How to find minimum value of given multiple modulus function

Question

So the question is to find the minimum value of given modulus function. $$f(x)=|x-1|+|3x-1|+|5x-1|+|7x-1|+|9x-1|+|11x-1|$$

So my first approach was to just make a graph of it On making the graph the minimum value was at $x=1/9$. And also rechecked the value in Wolfram alpha and it was indeed $1/9$

But now let's do this by triangle inequality: $$we\;know\; |a|+|b|\ge|a+b|\;so\;minimum\;|a|+|b|=|a+b|$$ Now in our Ques let's group first and last term, second and second last and third and third last $$(|x-1|+|11x-1|)+(|3x-1|)+|9x-1|)+(|5x-1|+|7x-1|)$$

Now using traingle inequality all grouped term min value will be $|12x-2|$

So now

$$f(x)\geq|12x-2|+|12x-2|+|12x-2|=3*|12x-2|$$

Now we can see that at $x=1/6$ the function has its minimal value

$$f\left(\frac{1}{6}\right)\geq3\left|\frac{12}{6}-2\right|=0$$

So what's wrong in this method as the minimum value is at $x=1/9$ not $x=1/6$?

Answer 1

The triangle inequality indeed shows that $$|x-1|+|3x-1|+|5x-1|+|7x-1|+|9x-1|+|11x-1| \geq 3|12x-2|$$ for all $x$. But there is no reason that the minimum of the right hand side should also be a minimum of the left hand side. I suggest plotting both functions to see what happens.

Answer 2

Your solution is wrong because you don't save the case of the equality occurring.

Try to substitute $x=\frac{1}{6}$.

The result is not $0$.

My solution.

The graph of $f(x)=|x-1|+|3x-1|+|5x-1|+|7x-1|+|9x-1|+|11x-1|$ is an union of segments and rays. Also, $f(x)\geq0.$

Thus, $$\min f=\min\left\{f(1),f\left(\frac{1}{3}\right),f\left(\frac{1}{5}\right),f\left(\frac{1}{7}\right),f\left(\frac{1}{9}\right),f\left(\frac{1}{11}\right)\right\}=f\left(\frac{1}{9}\right)=\frac{22}{9}.$$

Answer 3

A sum of absolute value expressions will result in a piecewise linear function. The most straightforward way to solve this particular problem is to (as already mentioned) graph it. With some work, you could also rewrite each of the portions in their piecewise form; in doing so, the problem would reduce to that of finding the minimum of line segments.

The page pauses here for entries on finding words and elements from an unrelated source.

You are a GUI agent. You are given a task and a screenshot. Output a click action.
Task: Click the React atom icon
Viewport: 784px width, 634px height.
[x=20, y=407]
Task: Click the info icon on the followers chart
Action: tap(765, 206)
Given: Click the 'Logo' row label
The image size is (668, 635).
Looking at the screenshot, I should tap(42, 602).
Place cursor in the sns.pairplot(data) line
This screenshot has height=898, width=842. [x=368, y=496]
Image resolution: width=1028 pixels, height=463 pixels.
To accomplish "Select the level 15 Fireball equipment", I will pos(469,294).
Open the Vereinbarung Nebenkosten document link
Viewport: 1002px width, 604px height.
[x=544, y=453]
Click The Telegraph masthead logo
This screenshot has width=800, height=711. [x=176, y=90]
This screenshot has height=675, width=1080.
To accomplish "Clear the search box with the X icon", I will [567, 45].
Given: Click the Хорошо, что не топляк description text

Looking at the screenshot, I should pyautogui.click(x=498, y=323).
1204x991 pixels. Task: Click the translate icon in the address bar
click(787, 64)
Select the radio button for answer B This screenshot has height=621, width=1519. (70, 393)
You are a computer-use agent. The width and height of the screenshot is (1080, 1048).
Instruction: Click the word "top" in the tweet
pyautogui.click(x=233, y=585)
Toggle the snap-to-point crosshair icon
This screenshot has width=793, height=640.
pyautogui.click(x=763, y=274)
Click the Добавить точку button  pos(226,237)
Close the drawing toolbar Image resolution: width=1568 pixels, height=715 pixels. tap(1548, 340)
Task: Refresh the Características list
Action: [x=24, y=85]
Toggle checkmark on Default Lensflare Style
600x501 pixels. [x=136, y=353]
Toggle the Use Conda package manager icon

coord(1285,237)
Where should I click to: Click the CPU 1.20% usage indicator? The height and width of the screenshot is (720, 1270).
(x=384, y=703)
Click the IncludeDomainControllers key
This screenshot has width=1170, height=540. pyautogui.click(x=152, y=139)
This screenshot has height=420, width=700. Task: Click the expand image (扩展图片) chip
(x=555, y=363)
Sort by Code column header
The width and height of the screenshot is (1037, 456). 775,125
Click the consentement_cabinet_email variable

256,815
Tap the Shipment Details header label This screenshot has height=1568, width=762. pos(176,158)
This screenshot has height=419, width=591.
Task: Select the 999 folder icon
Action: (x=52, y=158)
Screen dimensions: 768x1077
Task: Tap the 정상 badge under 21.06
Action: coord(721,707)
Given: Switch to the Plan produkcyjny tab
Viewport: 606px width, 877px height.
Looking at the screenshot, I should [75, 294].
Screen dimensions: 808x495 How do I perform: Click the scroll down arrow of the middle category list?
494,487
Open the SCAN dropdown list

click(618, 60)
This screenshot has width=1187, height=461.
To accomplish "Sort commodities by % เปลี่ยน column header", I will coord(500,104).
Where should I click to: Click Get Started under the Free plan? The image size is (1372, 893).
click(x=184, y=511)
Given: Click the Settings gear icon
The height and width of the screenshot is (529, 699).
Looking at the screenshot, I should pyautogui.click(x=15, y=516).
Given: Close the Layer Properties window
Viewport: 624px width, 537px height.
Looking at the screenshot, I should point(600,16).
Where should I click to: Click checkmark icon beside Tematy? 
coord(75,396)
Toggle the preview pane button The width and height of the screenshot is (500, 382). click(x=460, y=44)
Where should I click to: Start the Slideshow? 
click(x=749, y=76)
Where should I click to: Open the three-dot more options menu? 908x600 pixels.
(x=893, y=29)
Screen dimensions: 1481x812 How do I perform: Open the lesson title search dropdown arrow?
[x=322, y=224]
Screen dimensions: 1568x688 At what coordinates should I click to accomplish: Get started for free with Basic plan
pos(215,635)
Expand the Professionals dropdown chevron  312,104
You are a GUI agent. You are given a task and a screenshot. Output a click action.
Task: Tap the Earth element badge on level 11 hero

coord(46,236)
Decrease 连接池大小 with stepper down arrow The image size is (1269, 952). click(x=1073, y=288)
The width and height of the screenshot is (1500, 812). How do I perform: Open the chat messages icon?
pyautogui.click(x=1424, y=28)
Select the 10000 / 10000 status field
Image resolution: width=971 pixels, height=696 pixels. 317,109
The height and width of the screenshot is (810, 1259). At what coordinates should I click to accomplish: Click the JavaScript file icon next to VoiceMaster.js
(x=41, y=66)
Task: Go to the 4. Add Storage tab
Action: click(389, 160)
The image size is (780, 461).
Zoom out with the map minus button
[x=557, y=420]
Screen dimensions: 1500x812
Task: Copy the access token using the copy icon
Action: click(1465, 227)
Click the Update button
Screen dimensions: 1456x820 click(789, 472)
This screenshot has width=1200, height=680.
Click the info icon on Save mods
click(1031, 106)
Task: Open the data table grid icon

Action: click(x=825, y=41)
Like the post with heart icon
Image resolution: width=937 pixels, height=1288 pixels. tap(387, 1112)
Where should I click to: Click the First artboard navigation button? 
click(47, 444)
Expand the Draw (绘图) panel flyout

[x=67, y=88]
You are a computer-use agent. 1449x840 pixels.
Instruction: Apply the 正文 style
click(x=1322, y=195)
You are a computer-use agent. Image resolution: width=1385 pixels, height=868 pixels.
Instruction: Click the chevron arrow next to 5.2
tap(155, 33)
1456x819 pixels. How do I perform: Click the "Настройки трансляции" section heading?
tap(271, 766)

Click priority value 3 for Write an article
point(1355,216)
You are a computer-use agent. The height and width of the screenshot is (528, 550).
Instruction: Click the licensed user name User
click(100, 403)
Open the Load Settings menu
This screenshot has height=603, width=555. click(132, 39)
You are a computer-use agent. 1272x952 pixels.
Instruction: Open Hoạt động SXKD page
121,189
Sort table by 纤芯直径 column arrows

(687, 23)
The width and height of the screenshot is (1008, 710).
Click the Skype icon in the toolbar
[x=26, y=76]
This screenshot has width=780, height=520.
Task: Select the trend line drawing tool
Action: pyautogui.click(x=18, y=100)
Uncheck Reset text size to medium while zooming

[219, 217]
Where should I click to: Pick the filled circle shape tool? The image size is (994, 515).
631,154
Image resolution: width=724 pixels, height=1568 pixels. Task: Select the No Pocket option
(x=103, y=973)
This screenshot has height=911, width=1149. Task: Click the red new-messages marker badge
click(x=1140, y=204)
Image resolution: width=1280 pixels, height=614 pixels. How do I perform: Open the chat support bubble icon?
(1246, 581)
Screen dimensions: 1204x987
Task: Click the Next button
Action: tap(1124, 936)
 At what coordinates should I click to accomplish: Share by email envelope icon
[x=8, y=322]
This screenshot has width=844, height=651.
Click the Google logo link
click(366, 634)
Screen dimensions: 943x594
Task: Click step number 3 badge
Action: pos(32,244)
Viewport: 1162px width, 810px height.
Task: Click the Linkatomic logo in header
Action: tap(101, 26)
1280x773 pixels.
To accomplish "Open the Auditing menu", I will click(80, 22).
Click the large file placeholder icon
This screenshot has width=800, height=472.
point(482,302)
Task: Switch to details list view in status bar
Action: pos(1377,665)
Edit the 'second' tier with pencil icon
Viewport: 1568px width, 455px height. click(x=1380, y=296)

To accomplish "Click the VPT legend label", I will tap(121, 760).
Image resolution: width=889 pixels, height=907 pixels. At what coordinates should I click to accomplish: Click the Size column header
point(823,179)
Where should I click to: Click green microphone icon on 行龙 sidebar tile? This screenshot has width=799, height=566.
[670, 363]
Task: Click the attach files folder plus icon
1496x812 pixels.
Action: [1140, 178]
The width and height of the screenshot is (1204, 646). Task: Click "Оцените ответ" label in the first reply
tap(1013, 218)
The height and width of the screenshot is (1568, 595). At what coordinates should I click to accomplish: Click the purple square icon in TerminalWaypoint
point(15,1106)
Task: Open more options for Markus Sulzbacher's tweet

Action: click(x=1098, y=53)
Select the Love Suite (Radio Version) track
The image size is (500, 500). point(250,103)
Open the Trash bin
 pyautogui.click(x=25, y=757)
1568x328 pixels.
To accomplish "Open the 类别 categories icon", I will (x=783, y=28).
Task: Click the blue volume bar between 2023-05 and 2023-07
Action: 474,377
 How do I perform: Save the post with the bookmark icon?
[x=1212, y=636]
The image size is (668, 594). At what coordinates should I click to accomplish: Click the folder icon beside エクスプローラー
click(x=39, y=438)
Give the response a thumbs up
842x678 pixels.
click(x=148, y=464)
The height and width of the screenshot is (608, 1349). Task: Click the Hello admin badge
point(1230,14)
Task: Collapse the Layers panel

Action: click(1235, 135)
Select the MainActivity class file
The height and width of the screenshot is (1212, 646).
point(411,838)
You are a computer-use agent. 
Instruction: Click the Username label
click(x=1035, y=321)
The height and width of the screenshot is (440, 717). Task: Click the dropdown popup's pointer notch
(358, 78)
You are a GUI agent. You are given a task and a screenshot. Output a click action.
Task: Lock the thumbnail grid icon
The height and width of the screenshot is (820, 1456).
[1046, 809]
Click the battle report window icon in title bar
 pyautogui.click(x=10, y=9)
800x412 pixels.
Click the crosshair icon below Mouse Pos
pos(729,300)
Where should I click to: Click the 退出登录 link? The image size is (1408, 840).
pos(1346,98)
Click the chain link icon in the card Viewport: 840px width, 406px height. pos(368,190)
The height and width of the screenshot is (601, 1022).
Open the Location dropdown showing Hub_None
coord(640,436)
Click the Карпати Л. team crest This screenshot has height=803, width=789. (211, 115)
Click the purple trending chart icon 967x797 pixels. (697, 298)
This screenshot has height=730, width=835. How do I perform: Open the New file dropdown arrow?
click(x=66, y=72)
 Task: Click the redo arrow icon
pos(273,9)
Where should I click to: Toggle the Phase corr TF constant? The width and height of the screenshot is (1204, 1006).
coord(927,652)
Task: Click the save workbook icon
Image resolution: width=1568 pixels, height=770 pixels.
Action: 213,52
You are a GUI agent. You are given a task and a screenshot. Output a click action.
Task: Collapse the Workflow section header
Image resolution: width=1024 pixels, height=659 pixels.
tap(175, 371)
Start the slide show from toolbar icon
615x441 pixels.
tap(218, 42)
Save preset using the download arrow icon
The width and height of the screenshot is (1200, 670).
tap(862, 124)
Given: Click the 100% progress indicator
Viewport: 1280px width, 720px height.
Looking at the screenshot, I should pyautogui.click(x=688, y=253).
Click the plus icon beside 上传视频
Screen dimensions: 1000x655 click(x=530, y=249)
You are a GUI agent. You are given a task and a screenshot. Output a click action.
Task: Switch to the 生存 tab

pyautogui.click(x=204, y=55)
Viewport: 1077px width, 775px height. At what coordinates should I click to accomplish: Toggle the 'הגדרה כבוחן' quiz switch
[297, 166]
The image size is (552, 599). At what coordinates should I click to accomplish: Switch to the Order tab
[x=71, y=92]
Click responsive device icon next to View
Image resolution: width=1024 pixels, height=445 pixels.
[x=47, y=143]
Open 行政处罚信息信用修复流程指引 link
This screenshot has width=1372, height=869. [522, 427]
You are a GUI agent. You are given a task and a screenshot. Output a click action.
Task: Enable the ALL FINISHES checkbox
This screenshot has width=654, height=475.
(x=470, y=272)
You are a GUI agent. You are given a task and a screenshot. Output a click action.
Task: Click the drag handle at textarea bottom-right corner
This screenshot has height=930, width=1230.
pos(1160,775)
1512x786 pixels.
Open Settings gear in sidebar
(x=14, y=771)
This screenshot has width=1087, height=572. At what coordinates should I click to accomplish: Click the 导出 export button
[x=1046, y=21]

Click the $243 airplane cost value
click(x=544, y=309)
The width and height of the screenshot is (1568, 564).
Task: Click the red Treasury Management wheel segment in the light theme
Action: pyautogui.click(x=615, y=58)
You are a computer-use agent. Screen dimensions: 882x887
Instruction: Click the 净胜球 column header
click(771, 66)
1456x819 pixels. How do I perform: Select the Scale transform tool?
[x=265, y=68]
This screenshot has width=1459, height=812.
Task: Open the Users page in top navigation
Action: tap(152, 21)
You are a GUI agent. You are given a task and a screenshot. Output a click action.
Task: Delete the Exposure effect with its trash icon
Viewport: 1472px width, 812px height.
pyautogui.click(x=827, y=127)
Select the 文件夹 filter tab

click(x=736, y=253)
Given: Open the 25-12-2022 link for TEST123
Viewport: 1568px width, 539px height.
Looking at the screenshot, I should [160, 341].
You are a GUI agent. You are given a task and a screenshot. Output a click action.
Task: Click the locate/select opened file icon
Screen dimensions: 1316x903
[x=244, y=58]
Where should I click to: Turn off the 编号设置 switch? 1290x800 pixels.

The changes in the piecewise function representing the initial expression occur at the various zeros, so it is reasonable to guess that the minimum (if one exists, and it does since the end behavior is $+\infty$ on both sides) will be at one of the corresponding zeros. Indeed, you can verify that the global minimum of this function is when $|9x - 1| = 0$ i.e. when $x = 1/9$.

I endeavored to graph the given function and then construct part of its piecewise representation; specifically, the component around the minimum. You can find this in the Desmos graph linked here. It is also depicted in the screenshot below:

As you can see, the minimum occurs when the functions $f$ and $h$ meet, which is at $x = 1/9$.

Answer 4

The derivative never vanishes because $1+3+5+7<9+11$ and $1+3+5+7+9>11$. So the minimum must be at the point where there is no derivative. The minimum it remains to choose of 6 values.